Company linked to TB-tainted bone grafts rebrands

Dental Team Patient

Aziyo Biologics, the company that supplied bone graft materials infected with tuberculosis (TB) that were used in three dozen dental and medical procedures and led to two patient deaths, has changed its name to Elutia.

Aziyo Biologics rebrands to Elutia

The Silver Spring, MD-based company rebranded to reflect its focus to develop and commercialize drug-eluting biomatrix technology, which pairs local drug delivery with biological materials. The name change was effective September 6, and it began trading on the Nasdaq Stock Market under new ticker symbol ELUT on September 7, according to a company press release dated September 6.

In July, Aziyo voluntarily recalled its bone graft products -- ViBone Moldable or alloOss Plus (lot No. TDS222820) -- after it learned of postsurgical TB infections in two patients after they were treated with viable bone matrix product from a single donor. Of the 36 people who received tainted bone grafts, five patients have become infected with tuberculosis, including two who died.

After the two deaths, including one which occurred in Michigan, U.S. Rep. Debbie Dingell (R-MI) called on the U.S. Food and Drug Administration and the U.S. Centers for Disease Control and Prevention, both of which are investigating the outbreak, to tighten bone tissue implantation regulations.

In a letter Dingell sent to the agencies in August, she noted that she was very concerned that Aziyo was dealing with TB-contaminated bone graft products for a second time.
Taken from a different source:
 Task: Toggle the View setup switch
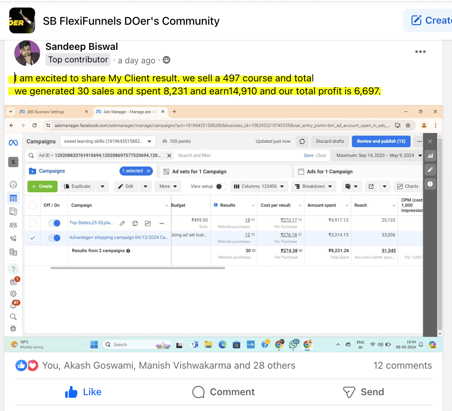[221, 186]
In 2021, Aziyo recalled another bone graft product that was linked to a large TB outbreak that affected 87 people and killed eight patients.

Moving ahead

The company’s rebranding announcement makes no reference to bone grafts.

In 2024, the company plans to enhance its CanGaroo Envelope, which is used for the stabilization of implantable heart devices, including pacemakers, with the development of CanGaroo RM. The new product will contain the antibiotics rifampin and minocycline for sustained delivery directly to the surgical site. After this product launches, the company said it plans to expand into neurostimulator markets, including pain management.